**** PAGE EXCERPT ****

2. The Capture System In this section we give an overview of the hardware and calibration systems, with an emphasis on the user interfaces to the system. Additional detail on the system design and implementation can be found in a companion paper [3].

2.1 Hardware We used a capture approach employed by researchers in previous culural heritage projects to [4, 5]. The basic concept is to couple a device for capturing a geometric range image with a photometric stereo capture system. The system, shown in Fig. 1, consists of a ShapeGrabber laser range scanner, a Fuji FinePix S1 Pro digital color camera, and five halogen light sources mounted on a 100 cm by 50 cm aluminum rack. As shown in Fig. 2, the system is used with a scanning table that contains an embedded Kaidan turntable. The camera has an adjustable lens so that the user can adjust

the zoom to accommodate scanning objects of various sizes. The camera can also be moved and tilted with respect to the range scanner to adjust for different types of objects. All of the system elements are under the control of the scanning workstation, an IBM Intellistation MPro with a Pentium IV and NVIDIA Quadro2 graphics. The ShapeGrabber comes with a target and software procedure to maintain the calibration between the scanning head and the panning stage that moves it across the object. The 3D point values the ShapeGrabber produces establish the base coordinate system. All of the other system components, the digital camera, lights and turntable, must be calibrated in terms of this base coordinate system. To perform these additional calibrations we designed and constructed a series of calibration targets, Fig. 3. We developed a software system we call “Djehuti” , Fig. 4 that guides the user through acquiring and processing the necessary calibration data.

**** GIVEN DATA ****

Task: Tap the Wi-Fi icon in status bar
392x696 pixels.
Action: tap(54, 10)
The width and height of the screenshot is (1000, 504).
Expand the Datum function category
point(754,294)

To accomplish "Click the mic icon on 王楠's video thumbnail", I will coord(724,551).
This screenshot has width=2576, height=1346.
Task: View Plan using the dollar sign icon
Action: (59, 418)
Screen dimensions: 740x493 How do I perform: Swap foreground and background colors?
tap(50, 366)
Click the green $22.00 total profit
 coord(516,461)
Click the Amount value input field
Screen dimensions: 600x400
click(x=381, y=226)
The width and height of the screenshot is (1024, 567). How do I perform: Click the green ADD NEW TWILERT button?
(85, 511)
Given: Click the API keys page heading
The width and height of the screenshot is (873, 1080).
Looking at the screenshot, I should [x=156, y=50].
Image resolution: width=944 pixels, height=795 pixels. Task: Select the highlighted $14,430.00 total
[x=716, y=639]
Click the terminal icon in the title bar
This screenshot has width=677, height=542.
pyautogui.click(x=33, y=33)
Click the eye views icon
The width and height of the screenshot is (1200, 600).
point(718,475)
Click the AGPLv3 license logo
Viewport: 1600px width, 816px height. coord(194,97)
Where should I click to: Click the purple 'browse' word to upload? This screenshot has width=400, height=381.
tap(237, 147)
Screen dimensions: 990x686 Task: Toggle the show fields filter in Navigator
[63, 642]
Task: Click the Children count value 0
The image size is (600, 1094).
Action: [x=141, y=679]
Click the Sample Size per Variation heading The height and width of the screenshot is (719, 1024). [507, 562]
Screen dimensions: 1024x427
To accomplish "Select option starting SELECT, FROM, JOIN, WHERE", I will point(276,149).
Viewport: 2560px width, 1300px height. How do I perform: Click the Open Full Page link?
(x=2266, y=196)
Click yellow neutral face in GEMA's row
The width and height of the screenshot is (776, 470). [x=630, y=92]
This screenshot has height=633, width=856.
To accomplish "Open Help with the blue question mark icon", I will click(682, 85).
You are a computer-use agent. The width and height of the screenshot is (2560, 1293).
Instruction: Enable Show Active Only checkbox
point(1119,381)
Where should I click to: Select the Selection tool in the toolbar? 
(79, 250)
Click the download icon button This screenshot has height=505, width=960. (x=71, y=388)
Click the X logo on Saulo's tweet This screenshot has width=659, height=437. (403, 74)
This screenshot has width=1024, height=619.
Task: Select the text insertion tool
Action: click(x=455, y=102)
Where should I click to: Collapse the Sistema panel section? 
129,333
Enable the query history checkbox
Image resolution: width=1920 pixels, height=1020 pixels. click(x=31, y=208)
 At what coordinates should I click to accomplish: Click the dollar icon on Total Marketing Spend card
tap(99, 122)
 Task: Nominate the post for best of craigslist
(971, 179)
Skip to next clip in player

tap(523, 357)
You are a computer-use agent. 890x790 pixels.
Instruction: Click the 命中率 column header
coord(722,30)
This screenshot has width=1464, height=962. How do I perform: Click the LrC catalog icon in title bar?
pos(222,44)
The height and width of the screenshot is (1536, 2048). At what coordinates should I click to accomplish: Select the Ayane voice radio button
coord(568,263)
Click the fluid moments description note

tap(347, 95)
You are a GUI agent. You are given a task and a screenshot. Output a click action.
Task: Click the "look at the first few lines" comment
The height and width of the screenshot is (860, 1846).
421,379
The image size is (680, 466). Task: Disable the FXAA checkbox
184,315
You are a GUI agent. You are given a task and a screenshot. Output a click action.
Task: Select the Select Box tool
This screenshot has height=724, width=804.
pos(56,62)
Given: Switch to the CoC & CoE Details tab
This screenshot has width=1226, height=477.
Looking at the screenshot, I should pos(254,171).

****

### THE REQUEST
Decide whether each statement agrees with the capture system excerpt, answering yes or no and quoting the words of the excerpt that settle it. 1. The halogen lights are mounted on a 100 cm by 50 cm aluminum rack. 2. The camera stays fixed in position relative to the range scanner. 3. The digital camera establishes the base coordinate system.

### REPLY
1. Yes: "five halogen light sources mounted on a 100 cm by 50 cm aluminum rack"
2. No: "The camera can also be moved and tilted with respect to the range scanner"
3. No: "The 3D point values the ShapeGrabber produces establish the base coordinate system."